2015-10-12 49 views
2

我正在使用perl腳本刪除文本中的所有停用詞。停用詞按行存儲。我正在使用Mac OSX命令行,並且perl安裝正確。Perl使用file2從文件1中刪除單詞

此腳本無法正常工作並存在邊界問題。

#!/usr/bin/env perl -w 
# usage: script.pl words text >newfile 
use English; 

# poor man's argument handler 
open(WORDS, shift @ARGV) || die "failed to open words file: $!"; 
open(REPLACE, shift @ARGV) || die "failed to open replacement file: $!"; 

my @words; 
# get all words into an array 
while ($_=<WORDS>) { 
    chop; # strip eol 
    push @words, split; # break up words on line 
} 

# (optional) 
# sort by length (makes sure smaller words don't trump bigger ones); ie, "then" vs "the" 
@words=sort { length($b) <=> length($a) } @words; 

# slurp text file into one variable. 
undef $RS; 
$text = <REPLACE>; 

# now for each word, do a global search-and-replace; make sure only words are replaced; remove possible following space. 
foreach $word (@words) { 
    $text =~ s/\b\Q$word\E\s?//sg; 
} 

# output "fixed" text 
print $text; 

sample.txt的

$ cat sample.txt 
how about i decide to look at it afterwards what 
across do you think is it a good idea to go out and about i 
think id rather go up and above 

stopWords.txt中

I 
a 
about 
an 
are 
as 
at 
be 
by 
com 
for 
from 
how 
in 
is 
it 
.. 

輸出:

$ ./remove.pl stopwords.txt sample.txt 
i decide look fterwards cross do you think good idea go out d i 
think id rather go up d bove 

正如你所看到的,它取代之後使用作爲fterwards。
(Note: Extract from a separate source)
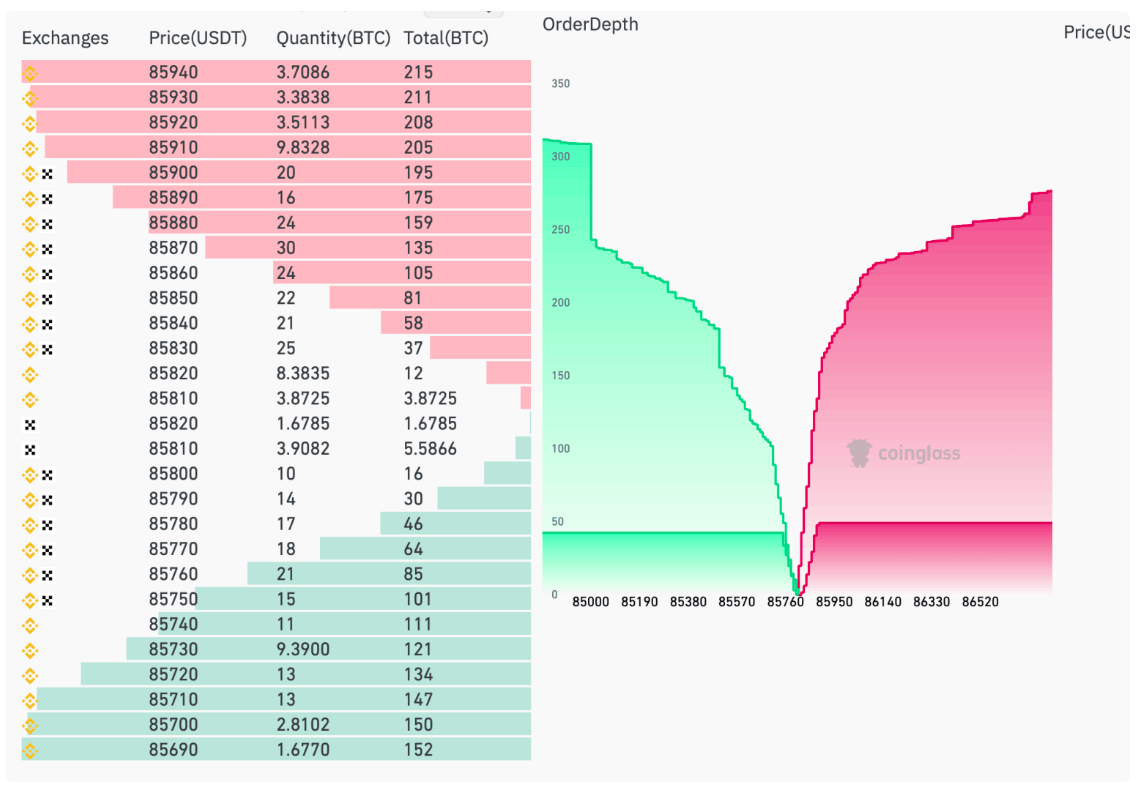Click the lone OKX icon beside quantity 1.6785

point(30,424)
認爲它是一個正則表達式問題。請有人能幫我快速補丁嗎?感謝您的幫助:J

+1

不應該在's/\ b \ Q $ word \ E \ s?// sg;'這樣:'s/\ b \ Q $ word \ E \ b // sg;' – hjpotter92

+0

@ hjpotter92多數民衆贊成它,張貼作爲答案。 :J – pbu

+0

另請參閱:打開「嚴格」和「警告」。打開Lexical 3 arg文件是一個好主意,尤其是當您從arg列表中取得文件名時。你也不需要在你的while循環中顯式賦值'$ _'。如果你這樣做,或者使用不同的(有意義的)名稱,或者不要 - 'while(<$file>)'完全一樣。 – Sobrique

回答

1

$word的兩側使用字邊界。目前,您只是在開始時檢查它。

你不會需要\s?條件與\b到位:

$text =~ s/\b\Q$word\E\b//sg; 
0

你的正則表達式是不夠嚴謹。

$text =~ s/\b\Q$word\E\s?//sg; 

$worda,該命令是有效s/\ba\s?//sg。這意味着,刪除所有以a開頭的新單詞,後面跟零個或多個空格。在afterwards中,這將成功匹配第一個a

您可以通過以另一個\b結束單詞來使比賽更加嚴格。就像

$text =~ s/\b\Q$word\E\b\s?//sg;